Given $3n$ positive numbers $a_1, \ldots, a_n$, $b_1, \ldots, b_n$, and $x_1, \ldots, x_n$, we are given a function $$f(x) = \sum_{i = 1}^n \frac{a_i}{\sqrt{(x - x_i)^2 + b_i}}.$$ Can we find all the roots of $f'(x) = \sum_{i = 1}^n \frac{a_i (x - x_i)}{\sqrt{(x - x_i)^2 + b_i}^3}$ (all minima, maxima, and saddle points of $f$) in poly-time? Is the number of real roots $poly(n)$? What if the $a_i$ coefficients can be negative (assume the instance is generic)?
Notes:
For each $i$, the function $f_i(x) = \frac{a_i}{\sqrt{(x - x_i)^2 + b_i}}$ is single-peaked at $x_i$; the first derivative $f_i'(x) > 0$ for $x < x_i$, $f_i'(x) < 0$ for $x > x_i$, and $f_i'(x) = 0$ for $x = x_i$; the second derivative $f_i''(x) < 0$ if $2(x - x_i)^2 < b_i$, and so on.
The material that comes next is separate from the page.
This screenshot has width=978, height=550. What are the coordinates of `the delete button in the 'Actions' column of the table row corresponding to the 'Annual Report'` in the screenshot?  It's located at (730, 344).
We could get rid of the square-roots in $f'(x)$ one by one by bringing the term with $\sqrt{(x - x_i)^2 + b_i}$ on one side and squaring. But this gives us a (rational) polynomial of degree $2^{n-1} (1 + 3(n-1))$ at the end of the process.
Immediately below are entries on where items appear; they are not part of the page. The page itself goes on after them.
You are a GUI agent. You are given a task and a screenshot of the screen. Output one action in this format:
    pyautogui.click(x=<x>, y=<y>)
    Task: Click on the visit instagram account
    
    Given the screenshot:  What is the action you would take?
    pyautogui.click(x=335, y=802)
We can introduce additional variables $y_i$ and equations $y_i^2 = (x - x_i)^2 + b_i$. If we do Gröbner decompositions with lexicographic ordering, we can get a polynomial only in $x$ (and no $y_i$ variables). But this polynomial also seems to be of degree $2^{n-1} (1 + 3(n-1))$ for small examples and the algorithm is likely exponential time (or double-exponential time).